-- Problem statement --
Exactly the lines starting at the line containing "Click help icon beside 排除无效活动" and ending at the line containing "Task: Choose Large" are to be written out from the listing below, both included.

-- Data for review --
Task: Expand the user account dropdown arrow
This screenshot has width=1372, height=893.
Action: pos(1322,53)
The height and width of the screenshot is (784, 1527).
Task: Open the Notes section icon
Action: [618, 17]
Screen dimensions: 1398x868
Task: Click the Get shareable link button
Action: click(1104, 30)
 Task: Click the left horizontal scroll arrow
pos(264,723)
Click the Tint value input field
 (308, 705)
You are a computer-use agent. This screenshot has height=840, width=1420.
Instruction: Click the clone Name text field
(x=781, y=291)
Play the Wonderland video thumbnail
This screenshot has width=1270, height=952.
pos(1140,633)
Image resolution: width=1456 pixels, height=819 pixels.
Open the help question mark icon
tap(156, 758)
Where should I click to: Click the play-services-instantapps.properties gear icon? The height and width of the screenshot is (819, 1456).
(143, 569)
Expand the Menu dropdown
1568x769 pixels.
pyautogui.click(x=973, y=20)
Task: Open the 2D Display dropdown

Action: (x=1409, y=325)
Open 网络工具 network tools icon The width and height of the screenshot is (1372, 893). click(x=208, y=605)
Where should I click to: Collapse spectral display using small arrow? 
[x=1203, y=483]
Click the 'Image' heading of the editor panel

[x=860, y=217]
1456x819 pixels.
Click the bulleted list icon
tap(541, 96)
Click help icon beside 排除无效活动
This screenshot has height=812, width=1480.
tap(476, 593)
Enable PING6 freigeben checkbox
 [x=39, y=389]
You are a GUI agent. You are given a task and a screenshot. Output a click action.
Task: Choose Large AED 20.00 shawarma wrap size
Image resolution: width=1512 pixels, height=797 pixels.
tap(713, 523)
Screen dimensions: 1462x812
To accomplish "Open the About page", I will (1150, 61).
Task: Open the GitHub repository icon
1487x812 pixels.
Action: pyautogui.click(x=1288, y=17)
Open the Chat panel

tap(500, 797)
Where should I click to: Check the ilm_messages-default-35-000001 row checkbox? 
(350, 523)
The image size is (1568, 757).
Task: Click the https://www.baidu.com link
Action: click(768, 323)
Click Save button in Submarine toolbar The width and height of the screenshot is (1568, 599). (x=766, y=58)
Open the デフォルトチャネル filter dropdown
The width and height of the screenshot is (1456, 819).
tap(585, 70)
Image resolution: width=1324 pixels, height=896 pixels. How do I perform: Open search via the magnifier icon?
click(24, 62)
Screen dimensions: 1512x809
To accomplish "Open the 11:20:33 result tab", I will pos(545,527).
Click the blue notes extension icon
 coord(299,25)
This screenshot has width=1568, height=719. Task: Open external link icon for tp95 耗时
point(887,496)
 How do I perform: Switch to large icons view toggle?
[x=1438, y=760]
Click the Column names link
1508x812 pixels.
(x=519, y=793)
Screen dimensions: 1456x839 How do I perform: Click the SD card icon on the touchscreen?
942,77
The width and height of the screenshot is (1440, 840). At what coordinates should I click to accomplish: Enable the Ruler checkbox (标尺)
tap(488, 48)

-- Reply --
Click help icon beside 排除无效活动
This screenshot has height=812, width=1480.
tap(476, 593)
Enable PING6 freigeben checkbox
 [x=39, y=389]
You are a GUI agent. You are given a task and a screenshot. Output a click action.
Task: Choose Large AED 20.00 shawarma wrap size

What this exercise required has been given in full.